───── Supplied records ─────

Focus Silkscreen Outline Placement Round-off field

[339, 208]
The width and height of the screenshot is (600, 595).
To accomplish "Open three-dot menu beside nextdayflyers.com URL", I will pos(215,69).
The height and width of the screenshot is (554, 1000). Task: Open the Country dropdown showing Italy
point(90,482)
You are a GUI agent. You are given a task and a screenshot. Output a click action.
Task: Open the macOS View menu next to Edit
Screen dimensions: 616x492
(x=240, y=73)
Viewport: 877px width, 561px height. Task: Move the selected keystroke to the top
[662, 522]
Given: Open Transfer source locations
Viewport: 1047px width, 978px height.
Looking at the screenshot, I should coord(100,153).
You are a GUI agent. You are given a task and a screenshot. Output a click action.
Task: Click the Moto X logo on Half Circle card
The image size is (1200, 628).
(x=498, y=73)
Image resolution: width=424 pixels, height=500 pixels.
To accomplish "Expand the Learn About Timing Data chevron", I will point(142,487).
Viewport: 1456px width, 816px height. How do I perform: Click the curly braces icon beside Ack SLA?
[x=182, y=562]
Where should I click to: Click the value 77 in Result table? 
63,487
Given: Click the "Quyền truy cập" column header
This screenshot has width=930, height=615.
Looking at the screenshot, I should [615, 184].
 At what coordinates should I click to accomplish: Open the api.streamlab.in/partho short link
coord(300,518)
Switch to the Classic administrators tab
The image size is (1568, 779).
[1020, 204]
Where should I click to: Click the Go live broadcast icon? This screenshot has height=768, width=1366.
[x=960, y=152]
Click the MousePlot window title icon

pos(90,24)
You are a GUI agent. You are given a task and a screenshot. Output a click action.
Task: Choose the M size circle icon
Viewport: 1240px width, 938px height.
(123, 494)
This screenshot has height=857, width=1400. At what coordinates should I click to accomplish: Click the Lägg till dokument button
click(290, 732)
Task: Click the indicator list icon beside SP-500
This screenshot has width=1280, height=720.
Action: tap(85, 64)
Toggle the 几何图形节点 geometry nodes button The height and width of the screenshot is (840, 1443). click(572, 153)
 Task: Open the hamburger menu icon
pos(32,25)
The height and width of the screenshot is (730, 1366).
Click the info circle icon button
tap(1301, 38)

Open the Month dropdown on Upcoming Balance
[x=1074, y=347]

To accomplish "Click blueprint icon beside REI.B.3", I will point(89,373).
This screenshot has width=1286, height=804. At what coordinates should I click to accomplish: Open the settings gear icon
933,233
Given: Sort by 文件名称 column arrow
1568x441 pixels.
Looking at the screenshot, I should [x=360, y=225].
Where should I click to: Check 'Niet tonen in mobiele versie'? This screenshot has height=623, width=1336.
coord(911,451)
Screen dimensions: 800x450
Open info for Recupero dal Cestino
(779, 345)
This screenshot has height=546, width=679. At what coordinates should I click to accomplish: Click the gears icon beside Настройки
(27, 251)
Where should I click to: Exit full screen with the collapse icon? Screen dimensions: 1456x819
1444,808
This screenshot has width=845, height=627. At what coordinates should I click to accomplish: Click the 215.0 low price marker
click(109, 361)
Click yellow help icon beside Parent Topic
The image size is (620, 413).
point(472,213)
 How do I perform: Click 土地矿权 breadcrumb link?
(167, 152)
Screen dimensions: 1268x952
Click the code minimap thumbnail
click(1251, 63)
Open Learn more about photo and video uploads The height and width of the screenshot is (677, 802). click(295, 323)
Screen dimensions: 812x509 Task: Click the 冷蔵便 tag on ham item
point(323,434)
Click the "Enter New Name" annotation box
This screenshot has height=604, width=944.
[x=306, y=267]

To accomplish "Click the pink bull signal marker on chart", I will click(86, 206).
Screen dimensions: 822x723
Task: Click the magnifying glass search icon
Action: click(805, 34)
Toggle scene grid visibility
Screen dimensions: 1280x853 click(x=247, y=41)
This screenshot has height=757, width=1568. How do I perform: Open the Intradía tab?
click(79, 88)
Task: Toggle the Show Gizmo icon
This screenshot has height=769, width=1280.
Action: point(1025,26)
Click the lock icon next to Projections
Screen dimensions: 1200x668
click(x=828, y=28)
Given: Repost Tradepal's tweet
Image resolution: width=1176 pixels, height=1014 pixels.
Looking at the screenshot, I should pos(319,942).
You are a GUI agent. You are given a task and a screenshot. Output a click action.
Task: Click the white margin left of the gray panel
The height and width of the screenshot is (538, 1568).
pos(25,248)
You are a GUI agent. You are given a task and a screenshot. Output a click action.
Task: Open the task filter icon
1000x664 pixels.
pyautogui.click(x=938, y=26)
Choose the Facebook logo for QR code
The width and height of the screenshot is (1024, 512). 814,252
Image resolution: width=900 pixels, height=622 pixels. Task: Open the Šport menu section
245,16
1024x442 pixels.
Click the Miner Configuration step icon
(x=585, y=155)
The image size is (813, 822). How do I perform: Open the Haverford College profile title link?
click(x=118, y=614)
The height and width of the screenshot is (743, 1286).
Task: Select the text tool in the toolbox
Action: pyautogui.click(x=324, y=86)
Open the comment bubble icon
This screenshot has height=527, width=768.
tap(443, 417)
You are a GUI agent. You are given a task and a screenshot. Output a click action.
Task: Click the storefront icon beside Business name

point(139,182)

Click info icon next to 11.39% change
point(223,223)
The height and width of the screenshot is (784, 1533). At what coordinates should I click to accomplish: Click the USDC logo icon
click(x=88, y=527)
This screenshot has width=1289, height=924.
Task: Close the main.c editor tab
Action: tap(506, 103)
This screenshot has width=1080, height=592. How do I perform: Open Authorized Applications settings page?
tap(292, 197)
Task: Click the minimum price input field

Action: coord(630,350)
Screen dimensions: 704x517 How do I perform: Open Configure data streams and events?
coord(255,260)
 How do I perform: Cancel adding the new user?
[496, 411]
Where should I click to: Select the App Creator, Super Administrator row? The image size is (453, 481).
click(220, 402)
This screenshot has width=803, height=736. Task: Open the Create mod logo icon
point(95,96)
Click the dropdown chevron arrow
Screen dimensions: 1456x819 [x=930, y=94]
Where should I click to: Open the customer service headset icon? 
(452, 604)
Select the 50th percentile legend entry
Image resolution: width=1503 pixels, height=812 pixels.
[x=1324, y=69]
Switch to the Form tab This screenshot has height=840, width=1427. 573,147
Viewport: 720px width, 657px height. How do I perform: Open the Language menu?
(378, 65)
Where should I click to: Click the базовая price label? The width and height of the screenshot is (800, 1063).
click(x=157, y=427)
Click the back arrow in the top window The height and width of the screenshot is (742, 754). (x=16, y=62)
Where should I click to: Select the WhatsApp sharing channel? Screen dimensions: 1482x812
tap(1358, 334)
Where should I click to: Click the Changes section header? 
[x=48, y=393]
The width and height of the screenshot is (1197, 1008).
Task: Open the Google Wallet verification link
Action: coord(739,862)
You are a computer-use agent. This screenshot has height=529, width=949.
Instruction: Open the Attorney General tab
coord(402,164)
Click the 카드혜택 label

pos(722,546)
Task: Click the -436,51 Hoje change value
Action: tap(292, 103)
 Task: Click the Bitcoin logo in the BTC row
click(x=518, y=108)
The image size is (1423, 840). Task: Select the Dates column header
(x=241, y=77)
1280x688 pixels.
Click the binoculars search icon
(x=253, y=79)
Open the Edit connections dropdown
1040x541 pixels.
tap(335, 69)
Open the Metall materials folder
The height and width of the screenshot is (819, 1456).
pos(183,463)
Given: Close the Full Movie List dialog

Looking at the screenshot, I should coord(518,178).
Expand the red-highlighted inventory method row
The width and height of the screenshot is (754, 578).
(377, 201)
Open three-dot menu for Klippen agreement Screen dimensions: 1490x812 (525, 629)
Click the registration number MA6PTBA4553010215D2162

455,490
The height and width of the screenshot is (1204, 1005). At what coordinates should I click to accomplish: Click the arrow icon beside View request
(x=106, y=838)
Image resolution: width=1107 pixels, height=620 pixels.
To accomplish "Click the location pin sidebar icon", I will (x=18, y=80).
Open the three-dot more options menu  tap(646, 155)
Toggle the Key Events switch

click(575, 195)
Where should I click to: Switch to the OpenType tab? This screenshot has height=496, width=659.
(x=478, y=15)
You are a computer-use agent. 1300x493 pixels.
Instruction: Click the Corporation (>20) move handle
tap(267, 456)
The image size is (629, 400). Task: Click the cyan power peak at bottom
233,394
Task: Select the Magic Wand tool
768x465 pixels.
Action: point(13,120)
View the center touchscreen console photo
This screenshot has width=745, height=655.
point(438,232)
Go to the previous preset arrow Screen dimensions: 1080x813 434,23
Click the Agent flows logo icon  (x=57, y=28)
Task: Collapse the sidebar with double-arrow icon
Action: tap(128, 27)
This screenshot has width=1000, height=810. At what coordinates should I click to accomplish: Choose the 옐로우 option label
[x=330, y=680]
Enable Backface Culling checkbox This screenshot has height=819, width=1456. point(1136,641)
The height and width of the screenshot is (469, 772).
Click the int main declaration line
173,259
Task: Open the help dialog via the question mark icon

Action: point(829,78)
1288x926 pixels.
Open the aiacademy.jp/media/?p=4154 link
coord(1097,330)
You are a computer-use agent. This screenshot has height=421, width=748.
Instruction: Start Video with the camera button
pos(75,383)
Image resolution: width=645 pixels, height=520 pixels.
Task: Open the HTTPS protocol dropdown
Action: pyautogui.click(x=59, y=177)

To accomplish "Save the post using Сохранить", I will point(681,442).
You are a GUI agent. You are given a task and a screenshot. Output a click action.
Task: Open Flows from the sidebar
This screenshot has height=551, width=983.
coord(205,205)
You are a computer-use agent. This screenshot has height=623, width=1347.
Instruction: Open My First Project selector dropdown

─────

### What to work on
Arrange the part of the listing that opens with the line containing "Given: Sort by 文件名称 column arrow" and closes with the line containing "The width and height of the screenshot is (1024, 512)." as a Markdown table with two columns, Row and Line. Give each nonblank line a row number and leave out blank lines.

### Output of the task
| Row | Line |
|---|---|
| 1 | Given: Sort by 文件名称 column arrow |
| 2 | 1568x441 pixels. |
| 3 | Looking at the screenshot, I should [x=360, y=225]. |
| 4 | Where should I click to: Check 'Niet tonen in mobiele versie'? This screenshot has height=623, width=1336. |
| 5 | coord(911,451) |
| 6 | Screen dimensions: 800x450 |
| 7 | Open info for Recupero dal Cestino |
| 8 | (779, 345) |
| 9 | This screenshot has height=546, width=679. At what coordinates should I click to accomplish: Click the gears icon beside Настройки |
| 10 | (27, 251) |
| 11 | Where should I click to: Exit full screen with the collapse icon? Screen dimensions: 1456x819 |
| 12 | 1444,808 |
| 13 | This screenshot has width=845, height=627. At what coordinates should I click to accomplish: Click the 215.0 low price marker |
| 14 | click(109, 361) |
| 15 | Click yellow help icon beside Parent Topic |
| 16 | The image size is (620, 413). |
| 17 | point(472,213) |
| 18 |  How do I perform: Click 土地矿权 breadcrumb link? |
| 19 | (167, 152) |
| 20 | Screen dimensions: 1268x952 |
| 21 | Click the code minimap thumbnail |
| 22 | click(1251, 63) |
| 23 | Open Learn more about photo and video uploads The height and width of the screenshot is (677, 802). click(295, 323) |
| 24 | Screen dimensions: 812x509 Task: Click the 冷蔵便 tag on ham item |
| 25 | point(323,434) |
| 26 | Click the "Enter New Name" annotation box |
| 27 | This screenshot has height=604, width=944. |
| 28 | [x=306, y=267] |
| 29 | To accomplish "Click the pink bull signal marker on chart", I will click(86, 206). |
| 30 | Screen dimensions: 822x723 |
| 31 | Task: Click the magnifying glass search icon |
| 32 | Action: click(805, 34) |
| 33 | Toggle scene grid visibility |
| 34 | Screen dimensions: 1280x853 click(x=247, y=41) |
| 35 | This screenshot has height=757, width=1568. How do I perform: Open the Intradía tab? |
| 36 | click(79, 88) |
| 37 | Task: Toggle the Show Gizmo icon |
| 38 | This screenshot has height=769, width=1280. |
| 39 | Action: point(1025,26) |
| 40 | Click the lock icon next to Projections |
| 41 | Screen dimensions: 1200x668 |
| 42 | click(x=828, y=28) |
| 43 | Given: Repost Tradepal's tweet |
| 44 | Image resolution: width=1176 pixels, height=1014 pixels. |
| 45 | Looking at the screenshot, I should pos(319,942). |
| 46 | You are a GUI agent. You are given a task and a screenshot. Output a click action. |
| 47 | Task: Click the white margin left of the gray panel |
| 48 | The height and width of the screenshot is (538, 1568). |
| 49 | pos(25,248) |
| 50 | You are a GUI agent. You are given a task and a screenshot. Output a click action. |
| 51 | Task: Open the task filter icon |
| 52 | 1000x664 pixels. |
| 53 | pyautogui.click(x=938, y=26) |
| 54 | Choose the Facebook logo for QR code |
| 55 | The width and height of the screenshot is (1024, 512). 814,252 |